Testo di partenza =
■ ■ ■ ■ ■

La malattia che caratterizza questa nostra dinamicissima epoca, quest’epoca di grandi spostamenti e scambi pare sia, strano a dirsi, la SOLITUDINE

Forse vi parrà davvero assurdo l’affermarlo ma prendete in mano i rotocalchi, guardate i films, leggete i romanzi o assistete ai drammi degli autori contemporanei e ve ne accorgerete.

« Gli uomini sono diventati sempre più dei solitari » scrive uno psichiatra. E il dr. Tournier attribuisce questa solitudine anzitutto ad un’errata impostazione dei metodi educativi e alla evoluzione della nostra società.

Nel passato l’uomo apparteneva a un ambiente: la famiglia, l’indissolubilità dei matrimonio e il rispetto dei figli verso i genitori imposti dalla tradizione, l’affiatamento che regnava nella bottega dell’artigiano, l’omogeneità della corporazione, la coesione della città e soprattutto la comunanza di fede e di principi morali, sociali e spirituali che la chiesa attuava, offrivano uno sfondo per la vita individuale. Non che l’uomo fosse migliore di adesso.

Ma un complesso di convinzioni comuni lo legava alla società di cui faceva parte. Oggi, invece sperduto ed anonimo nella grande città, e nella grande azienda, sballottato fra le teorie più contraddittorie,

abbandonato alle esperienze morali più pericolose, costretto a crearsi una sua filosofia personale senza avere i mezzi culturali, abbagliato da una forma di divulgazione scientifica che gli procura più illusioni che cognizioni profonde, l’uomo è in preda a uno smarrimento che non ha mai conosciuto attraverso i secoli e SI SENTE SOLO.

Pare che la paternità di certe teorie che hanno contribuito ad accelerare questo senso cosmico di solitudine sia da attribuirsi al Kierkegaard. Egli che poneva « l’anima umana di fronte a Dio in una solitudine assoluta ».

La letteratura moderna ha fatto suo questo enorme problema e le pagine più drammatiche (e anche le più significative) hanno come protagonista un certo tipo di uomo ESILIATO SPIRITUALMENTE.

L’uomo è uno straniero sulla terra (Camus) l’uomo è un assurdo vivente (Sartre) la vita diventata un mestiere (Pavese) disperazione, nausea, noia, non senso (Wline – Moravia – Hemingway) non è possibile intenderci e comunicare (Ionesco) non è possibile una logica ( Beckett).

E questo non è che un piccolo elenco. Nei films ìl problema è stato portato all’attenzione di tutti in modo ancora più chiaro e spietato.

Questa sembra che sia la disperata diagnosi della nostra epoca.

■ ■ ■ ■ ■

Materiale =
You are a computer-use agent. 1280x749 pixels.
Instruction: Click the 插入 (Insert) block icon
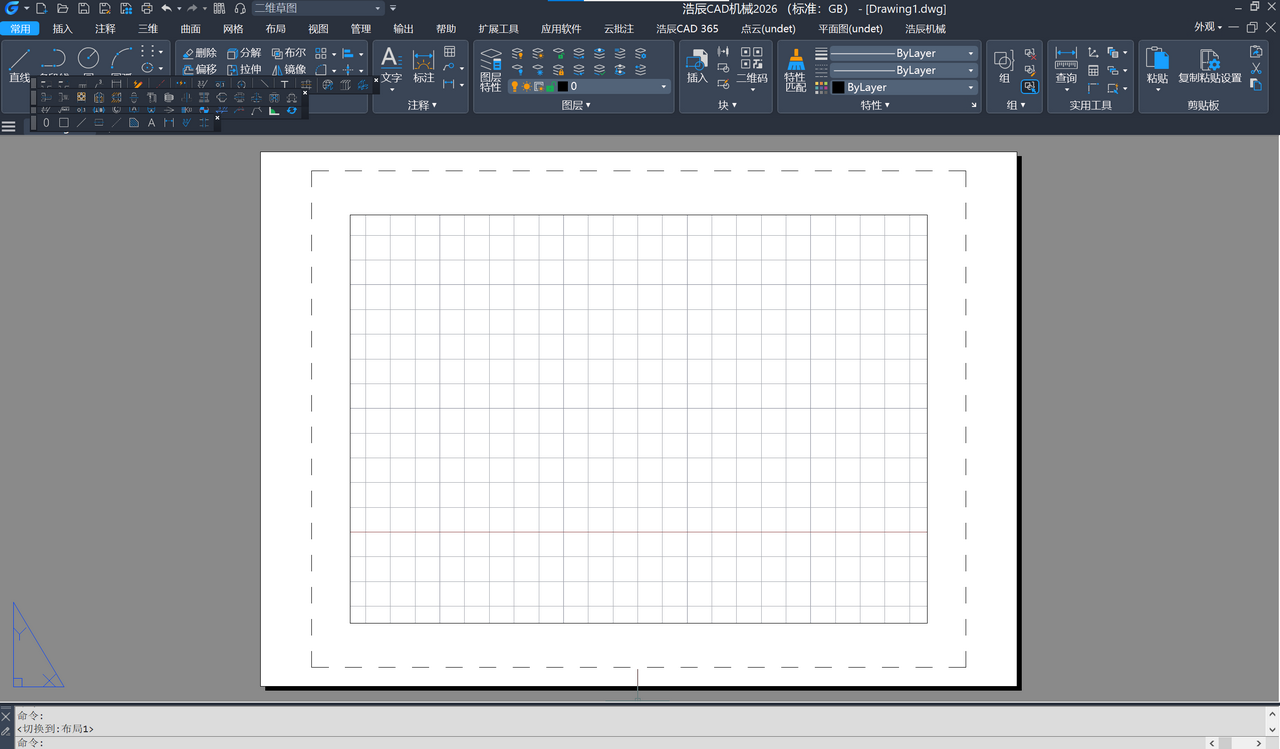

■ ■ ■ ■ ■

Consegna A =
Rispondi a queste domande sul testo sulla solitudine:
(i) A cosa attribuisce anzitutto la solitudine il dr. Tournier?
(ii) A chi si attribuisce la paternità di certe teorie che hanno accelerato il senso cosmico di solitudine?
(iii) Quale autore è associato all'idea che l'uomo è uno straniero sulla terra?
Consegna B =
Trasforma in un elenco il paragrafo del testo sulla solitudine che comincia con «Nel passato l'uomo apparteneva», senza perdere i fatti principali.

Soluzione A =
(i) A un'errata impostazione dei metodi educativi e all'evoluzione della nostra società.
(ii) A Kierkegaard.
(iii) Camus.

Soluzione B =
In passato l'uomo apparteneva a un ambiente. A fare da sfondo alla vita individuale c'erano:
- la famiglia;
- il matrimonio indissolubile e il rispetto dei figli verso i genitori, imposti dalla tradizione;
- l'affiatamento nella bottega dell'artigiano;
- l'omogeneità della corporazione;
- la coesione della città;
- soprattutto la comunanza di fede e di principi morali, sociali e spirituali attuata dalla chiesa.
Questo non vuol dire che l'uomo fosse migliore di adesso.